▶ [Stated problem]:
Starting at the line that contains "At what coordinates should I click to accomplish: Unmute" and ending at the end of the records, output those lines as a JSON list of strings, one string per line, with blank lines left out. Leave the pictures out of your answer.

** START OF Dataset records **

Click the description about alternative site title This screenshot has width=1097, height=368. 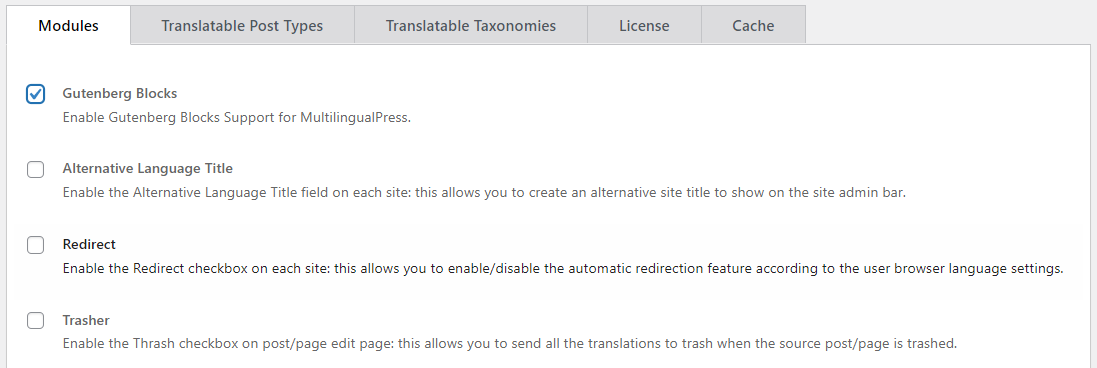(484, 192)
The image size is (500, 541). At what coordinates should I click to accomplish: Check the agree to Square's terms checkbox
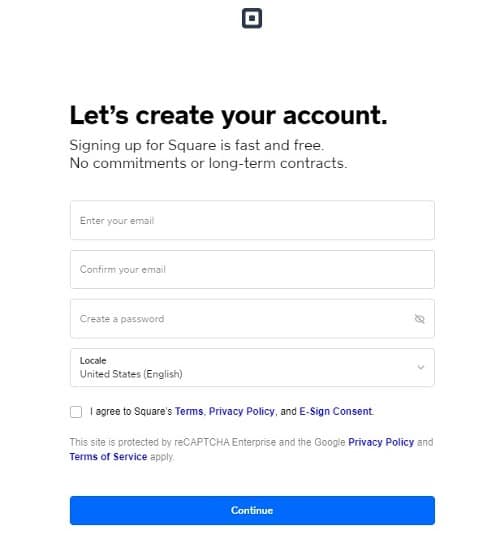pos(76,412)
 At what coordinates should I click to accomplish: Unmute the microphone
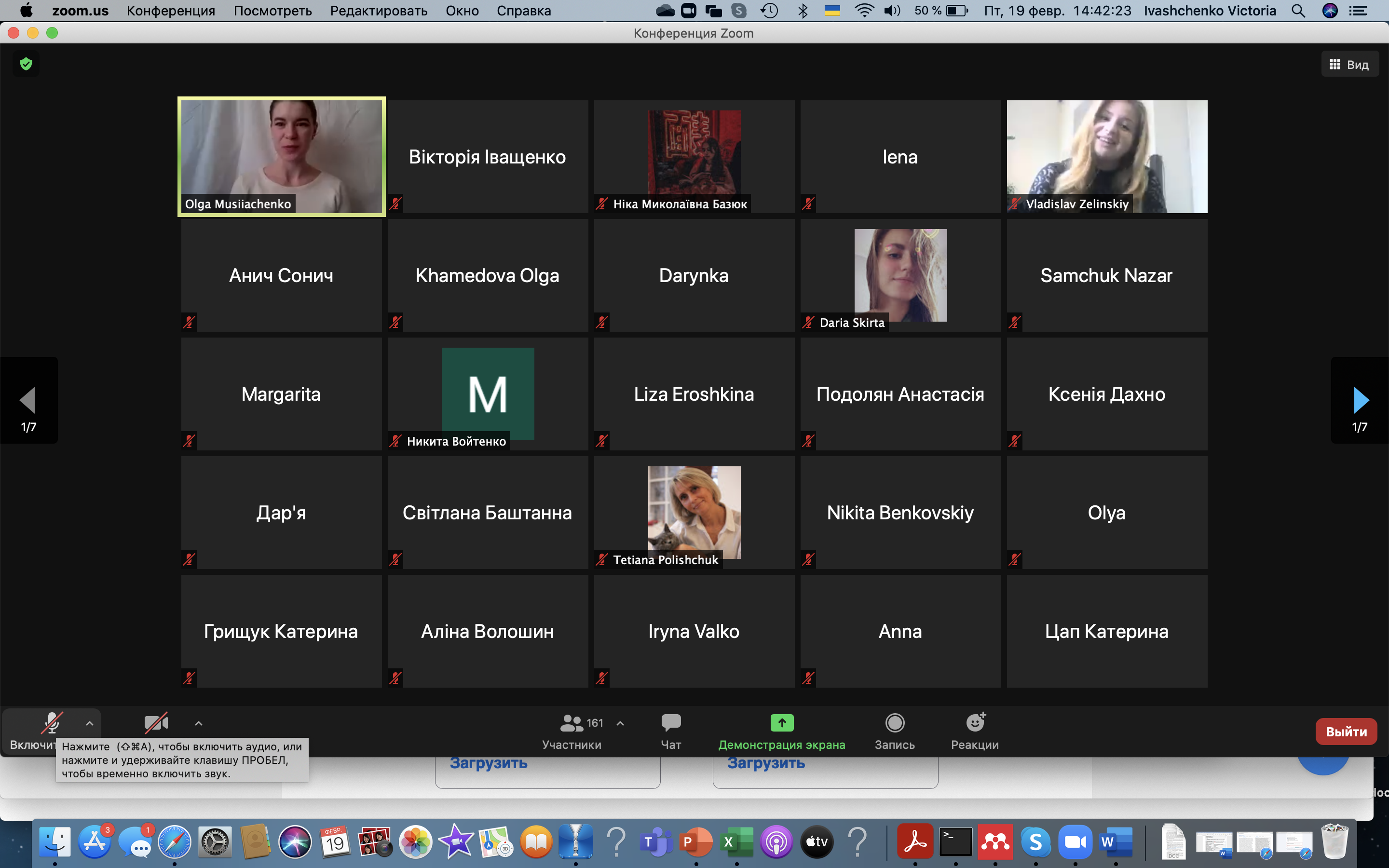coord(52,723)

** END OF Dataset records **

▶ [Reply to the exercise]:
[
  " At what coordinates should I click to accomplish: Unmute the microphone",
  "coord(52,723)"
]